In 1992 Archie Karas, known simply as The Greek, went to Las Vegas, Nevada, with $50 to gamble. Over three years, The Greek amassed a fortune of 40 million dollars, only to lose it all in a few months.
In the early 90s, the transformative message of The Greek’s story captivated the American public; in only a few years, average guy Archie Karas transformed into underdog hero The Greek.
Stories such as Archie Karas’s are pop-culture milestones in the history of sports betting. They illustrate the timeless seductive lure of lady luck, leading to a multi-billion dollar industry development.
Today we will take a closer look at the history of sports betting, the origin of the hobby, its increase in popularity, its long battle with regulation, and its future.
History of Betting
Humans have bet on the outcome of sports and games since their inception. Betting cropped up around the same time as an organized society, illustrating humanity’s natural obsession with a chance.
Romans popularized sports betting in the Western world and are tied culturally to the horse races that popularized sports betting in America. Sports betting is defined as an activity where people wager something, most commonly money, on a predicted outcome.
Origin of Sports Betting
Sports betting is as old as modern civilization. Few sports betting records survived the onslaught of time, leaving modernity with an incomplete picture of how sports betting worked in the ancient world.
However, we know that the Romans had a penchant for sports betting. The most popular form of sports betting was betting on chariot races which became popular circa 753 BCE. The Romans also bet on games and, strangely enough, the circus.
Evolution of Sports Betting
To the dismay of our cultural ancestors, chariot races have fallen out of fashion. Modern horse racing has slimmed down somewhat, discarding the gladiator and cart in favor of a jockey.
The Romans may also be dismayed to hear people no longer bet on the circus. I know, sad. This is not to say that there is a lack of betting options for modern bettors. In fact, despite increased regulations and restrictions, betting options today are more numerous than ever before.
Popular sports betting options include boxing, auto racing, basketball, football, baseball, hockey, cycling, and American football. Sports betting also encompasses less popular sports such as arm wrestling, darts, and pool.
While the sports bet on have changed somewhat since Rome, the premise of sports betting has remained almost unchanged since ancient times. Either your team wins or loses. You either win money or lose your investment based on how you bet.
Betting can be informal or formal. Informal betting can be something as simple as a bet placed between friends. Anyone who has ever participated in a fantasy football league with their friends is familiar with informal betting.
Informal bets rely on the word of the bettors. All parties agree to the terms of the bet before participating. Since everyone knows each other, the bet’s losers are expected to pay up to maintain amicable relationships.
In contrast, formal betting uses a middleman, often called a bookie, to manage sports bets. A bookie is responsible for setting the odds of an event on which bettors place their wager.
Formal betting is laden with rules and regulations aimed at making the activity of sports betting legal and safe.
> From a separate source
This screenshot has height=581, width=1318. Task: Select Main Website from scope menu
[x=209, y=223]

The Development & History of Sports Betting: The Role of the US
Surprisingly, the United States is not the most popular country for sports betting. By the numbers, betting on sports is more popular in Australia, Singapore, Finland, and even Canada.
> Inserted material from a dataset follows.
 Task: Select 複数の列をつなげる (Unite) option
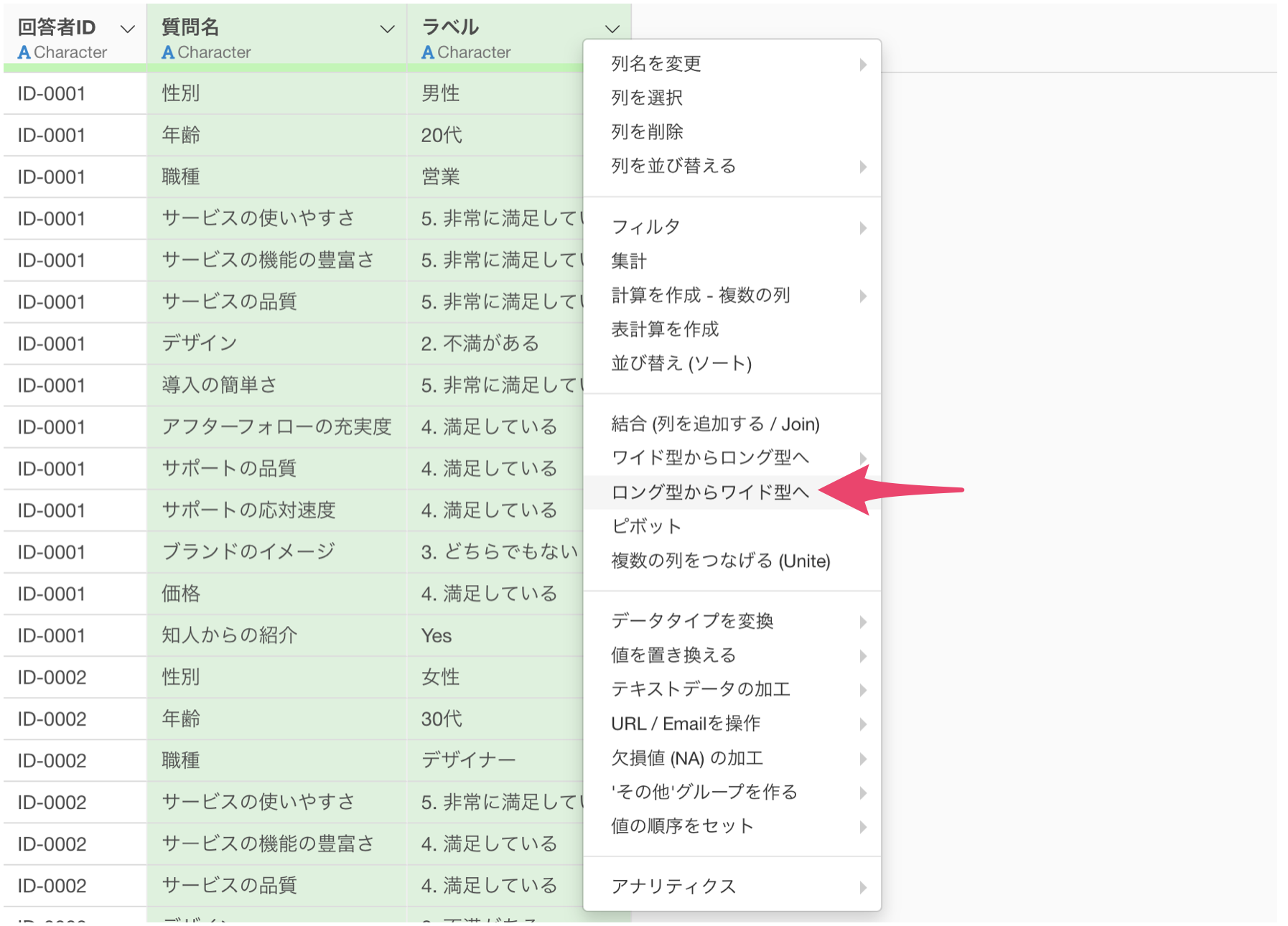coord(720,561)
Still, the US is home to most sports that are popularly bet on today, making it the best country to use to understand how sports betting has developed over time. Formerly an exclusive privilege of wealthy aristocrats, sports betting has become a mainstream hobby practiced by millions of enthusiasts.
In the US, the sports betting industry was worth an eyepopping 52.7 billion dollars in 2021. The global sports betting industry is worth almost five times the US sports betting industry but bets predominantly on American sports.
But how did the sports betting industry grow to its current size? After all, sports betting was outlawed in the United States in 1992, so what happened? The answer lies in the growth of sports culture.
The phenomenon of betting was present in the United States from its inception as a colony state of England. Formal betting was the exclusive privilege of the aristocracy. Still, informal betting was an integral part of vernacular culture.
America’s puritan identity during the 17th century meant that although betting was ubiquitous, it largely took place on the fringes of society. American society understood that betting would naturally take place, but they tried to limit its influence by stigmatizing it.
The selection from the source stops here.